Jessica Messreni Topp
Jessica Topp
Head of Global Recruiting, Procore
Jessica Topp never planned to build a career in recruiting. Like many talent leaders, she found her way into the field through curiosity, opportunity, and timing—and stayed because the work fit.
While studying at UC Santa Barbara, Jessica noticed campus recruiters regularly visiting for career fairs. The idea of traveling to campuses, meeting students, and connecting people with opportunity stuck with her. An older friend who had joined TEKsystems encouraged her to give recruiting a try, and shortly after graduation in 1999—right in the middle of the tech boom—Jessica joined as an agency recruiter in the Bay Area.
She loved it immediately.
The pace, the people, and the responsibility clicked. After recruiting, she moved into an account management role, leading recruiters and sourcers and getting her first exposure to leadership. When the tech bubble burst and volatility swept through her client base, Jessica decided it was time to go in-house—a decision that would shape the next two decades of her career.
Building Depth Across Industries and Scale
Jessica joined PeopleSoft and spent several years learning the foundations of corporate recruiting. From there, an opportunity at Goldman Sachs brought her to New York, where she deepened her experience within a large, complex organization.
Personal circumstances eventually pulled her back to the Bay Area, where she joined 24 Hour Fitness. There, Jessica combined her interest in fitness with her growing leadership experience, overseeing corporate recruiting as well as large-scale, distributed hiring for gym and club employees nationwide. It was her first experience managing recruiting at true operational scale.
Her next chapter began at PwC, where she would spend ten formative years. During that time, Jessica held several roles as the firm restructured frequently—supporting regional recruiting, specific tax practices, and eventually national specialty hiring. Working across offices and time zones long before remote work became mainstream prepared her well for what was to come.
Midway through her tenure, PwC faced a major inflection point. For the first time, the firm needed to hire partners externally. Jessica helped build PwC’s first-ever executive recruiting function, navigating not just hiring strategy, but compensation, change management, and the emotional complexity of bringing external leaders into a traditionally “grow-your-own” partnership model.
It was challenging, complex, and deeply rewarding work.
Building While Flying at Meta
After a decade at PwC, Jessica paused to reflect on what she wanted next.

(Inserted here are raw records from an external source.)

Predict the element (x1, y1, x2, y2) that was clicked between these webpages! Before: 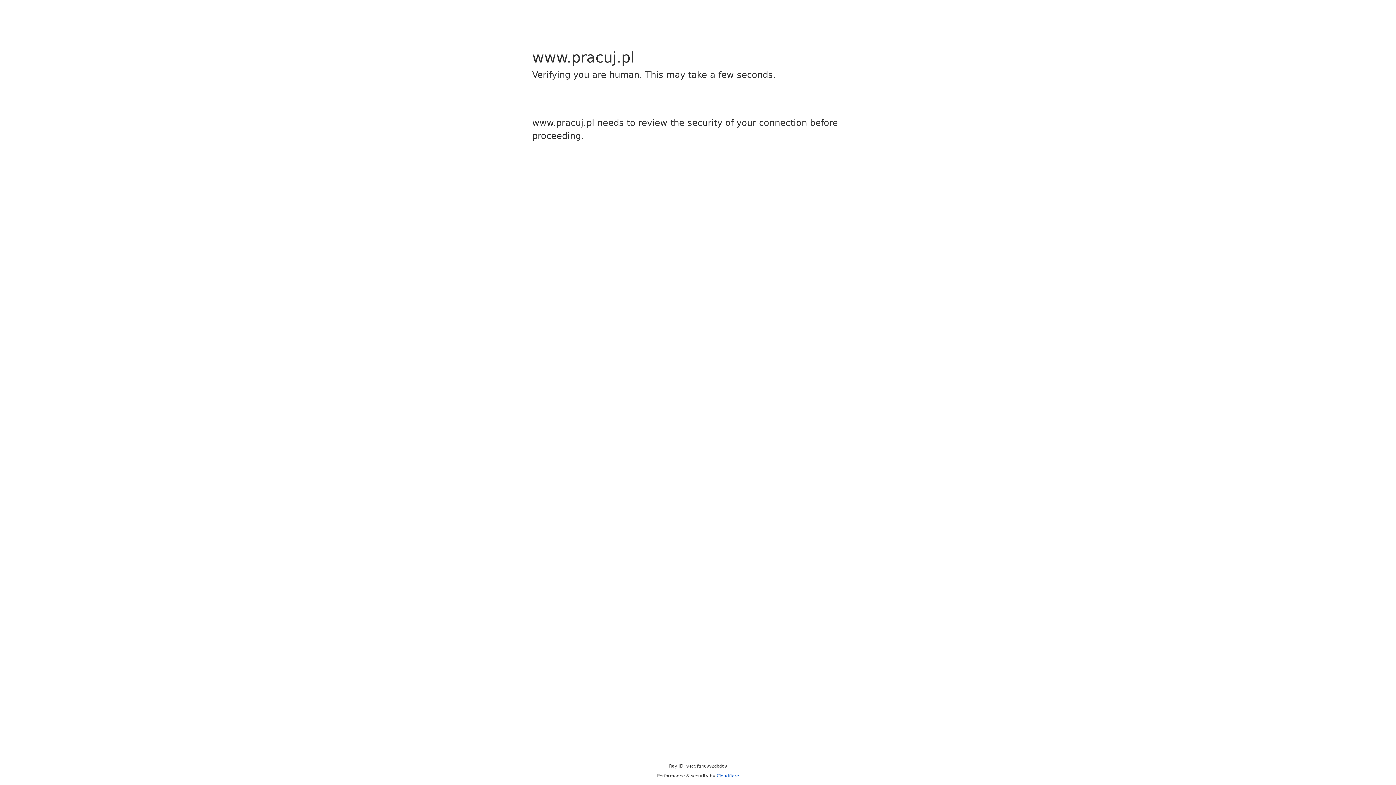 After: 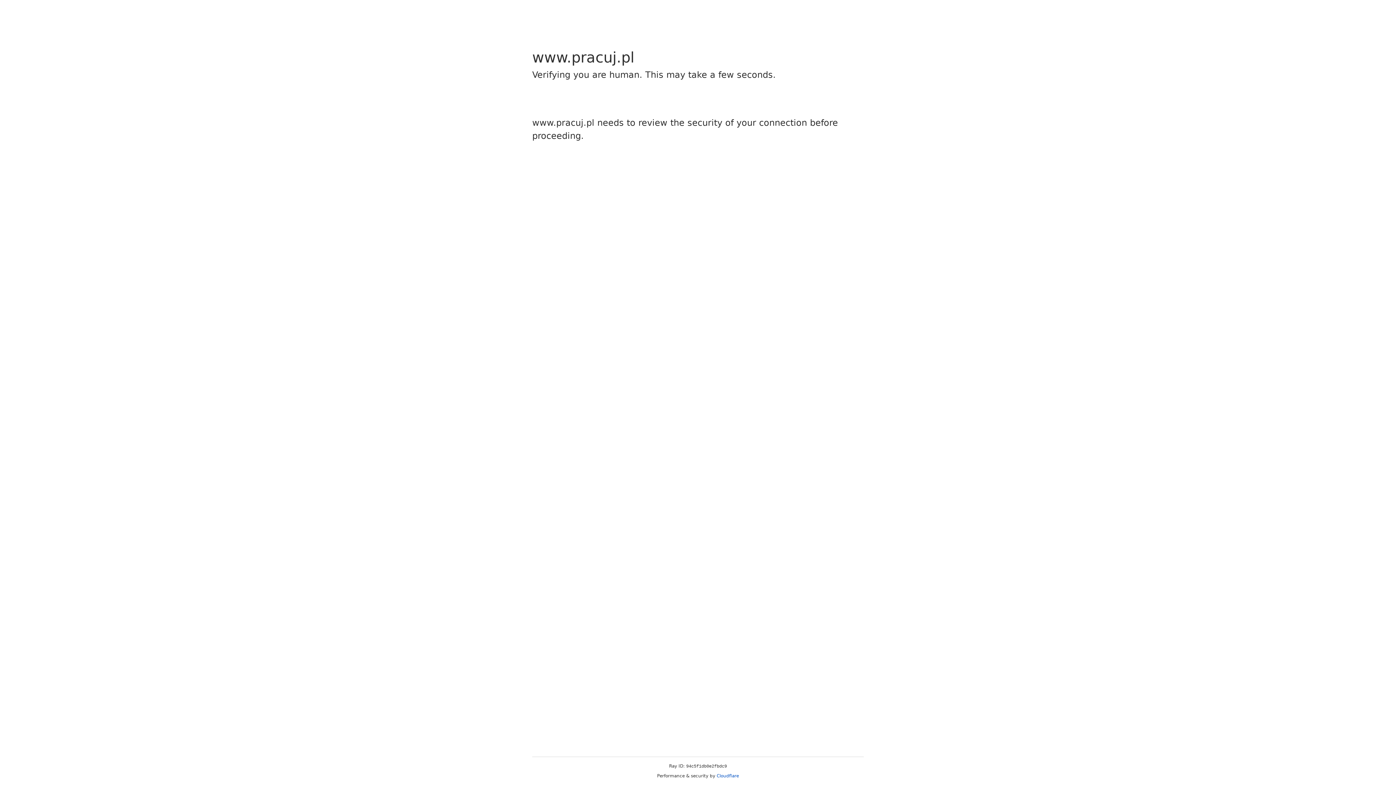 Action: bbox: (716, 773, 739, 778) label: CloudflarePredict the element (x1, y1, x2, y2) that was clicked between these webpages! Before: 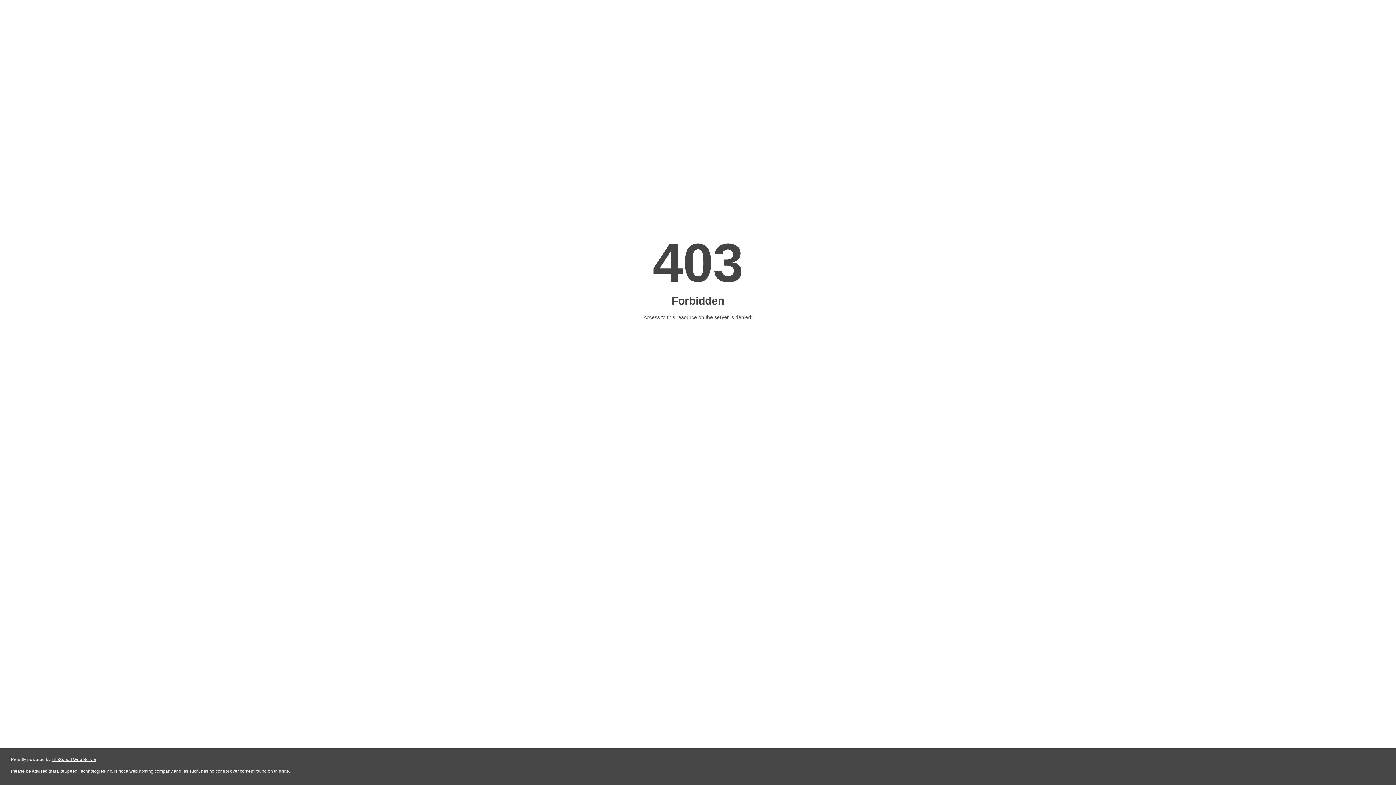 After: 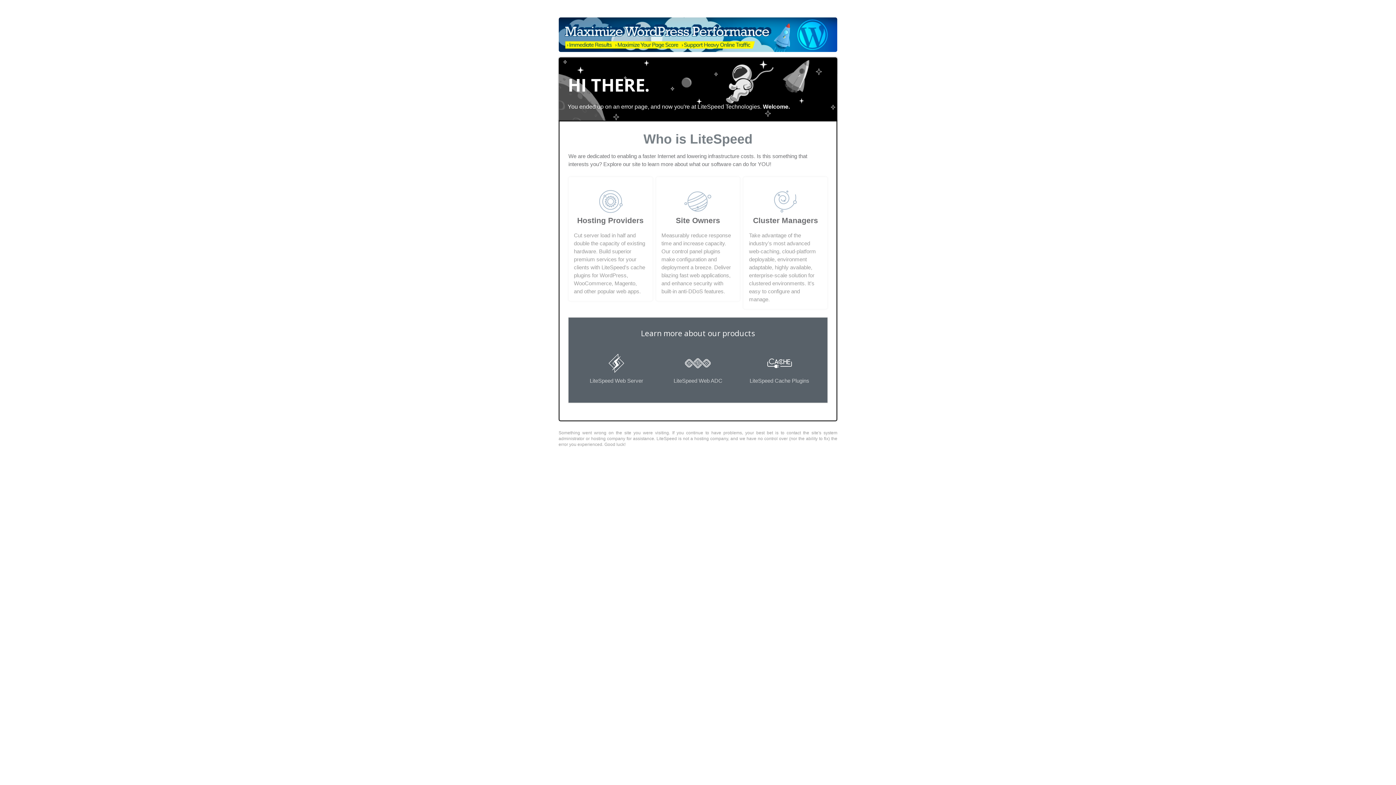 Action: bbox: (51, 757, 96, 762) label: LiteSpeed Web ServerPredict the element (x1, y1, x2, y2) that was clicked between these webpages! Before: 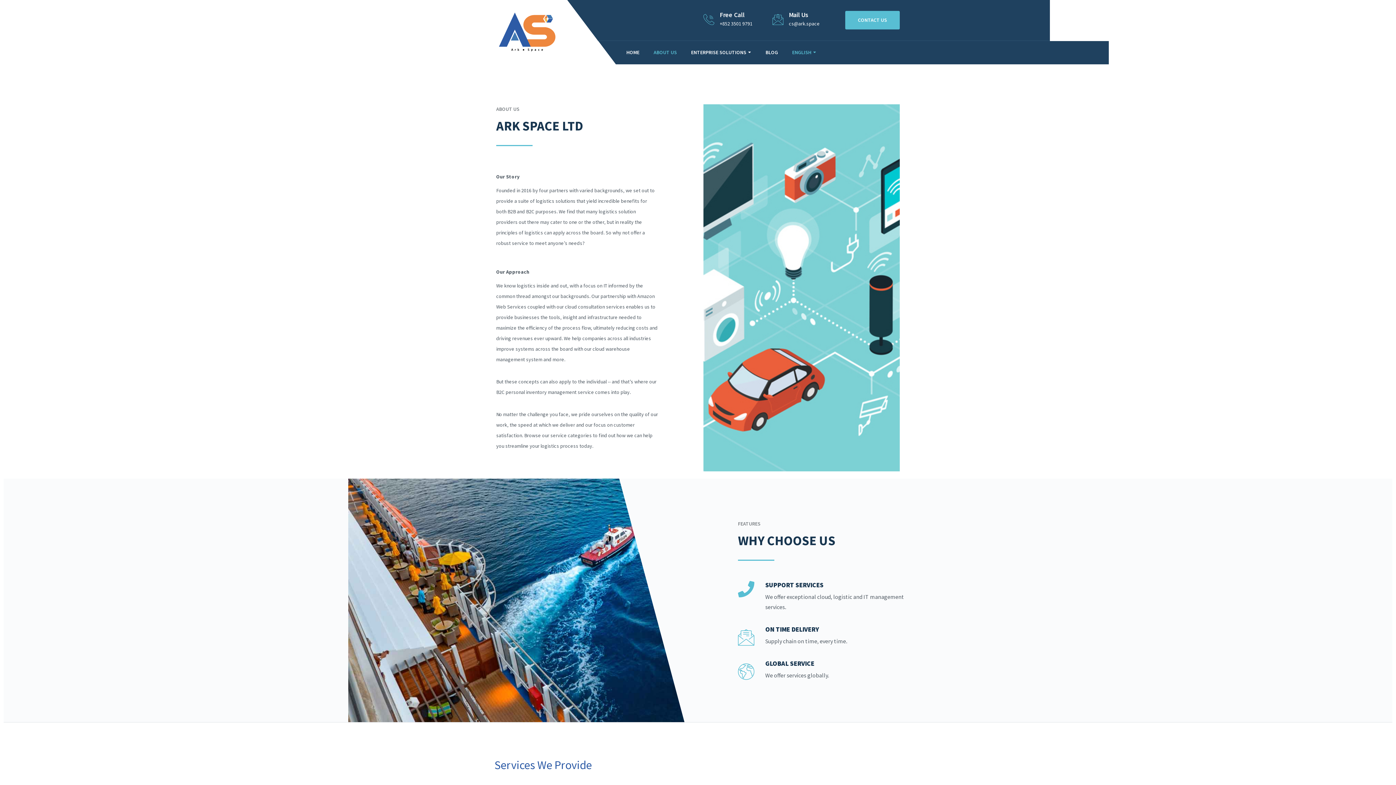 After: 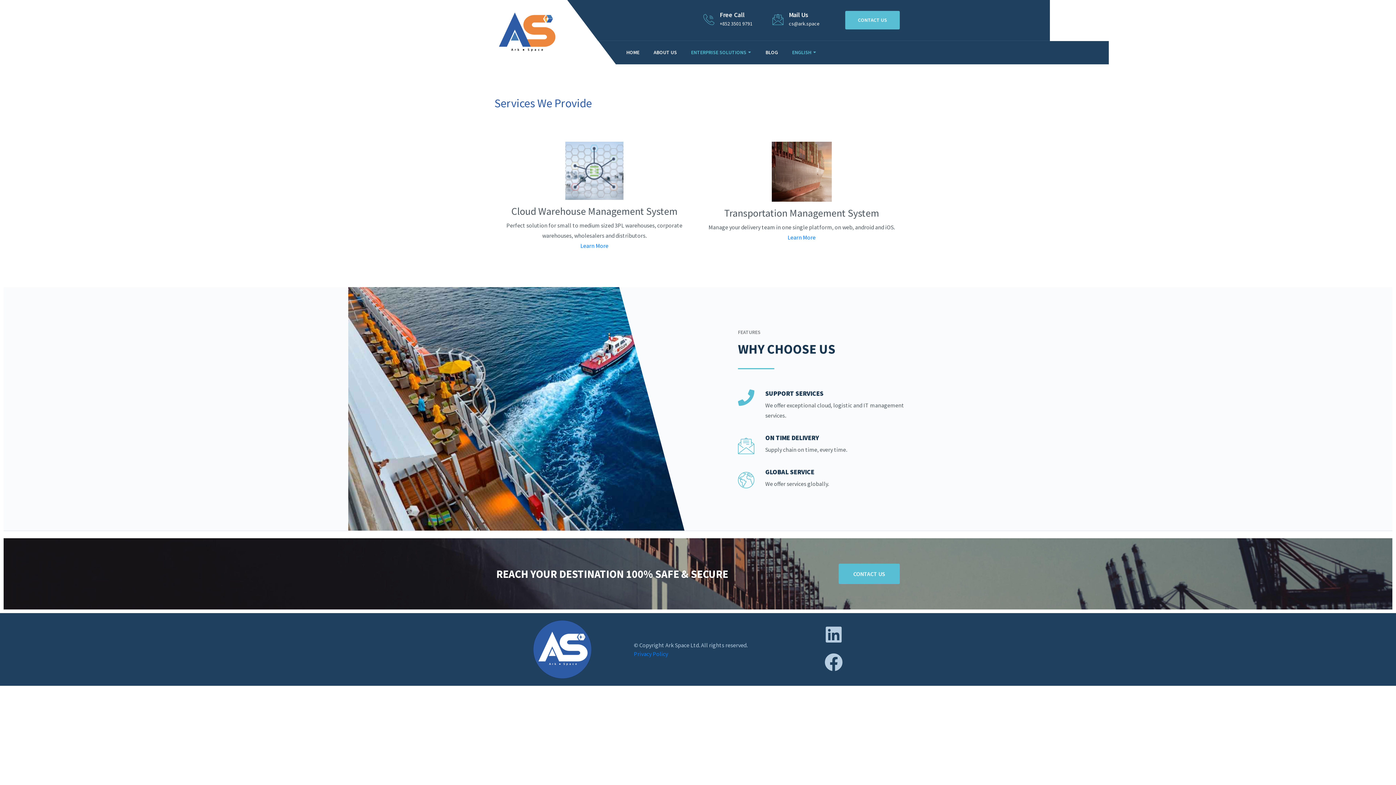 Action: label: ENTERPRISE SOLUTIONS bbox: (691, 41, 746, 62)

Innovation, growth, and building something new rose to the top. She ultimately chose Meta (then Facebook), drawn by the opportunity to build while scaling rapidly.
She joined the data center organization when it was still emerging. At the time, the team had three data centers in North America, plans for a fourth, and a recruiting team of six. Within a year, both the scope and the team had tripled. Over her tenure, Jessica’s organization grew to roughly 120 people globally as Meta expanded its data center footprint worldwide.
The work was fast, demanding, and energizing—and deeply human, supporting leaders, teams, and candidates through massive growth and constant change.
In 2023, Jessica was impacted by Meta’s layoffs alongside much of the recruiting director cohort. She took intentional time off, planning for six months away. Three months in, the pull back to building and leading proved too strong.
Leading Talent at Procore
Jessica joined Procore to oversee global recruiting delivery, managing recruiters, sourcers, and leaders across regions. Since then, her role has expanded into an integrated talent leadership position, overseeing coordination, sourcing, executive recruiting, and delivery globally.
Today, her team of approximately 50 supports hiring across North America, EMEA, MENA, India, Egypt, and Costa Rica. From building teams from zero to hundreds in new regions to developing leaders internally, the scale and complexity of the work continue to grow.
What energizes Jessica most is not headcount—it is people.
She finds the greatest fulfillment in developing others: helping managers become senior leaders, supporting directors as they step into broader impact, and unlocking potential across her organization. Growth, both personal and organizational, is where she thrives.
How Recruiting Is Changing
Jessica sees AI as the most transformative shift in talent acquisition today—not as a replacement for recruiters, but as an accelerator.
By removing manual, repetitive work, AI creates space for recruiters to operate as true talent advisors—thinking strategically about internal mobility, external markets, workforce planning, and long-term capability building. The goal is not efficiency for efficiency’s sake, but elevation of the role itself.
At the same time, she is clear-eyed about the risks. Technology should support relationships, not replace them. Recruiting, at its core, remains deeply human.
Jessica’s Advice for 2026
Stay curious
Experiment. Test. Learn. Not everything will work—and that is the point.
Embrace AI thoughtfully
Use technology to remove friction and free up time for higher-value work, not to distance recruiters from people.
Protect the human element
Relationships, trust, and care are irreplaceable. As tools evolve, intentional connection matters more than ever.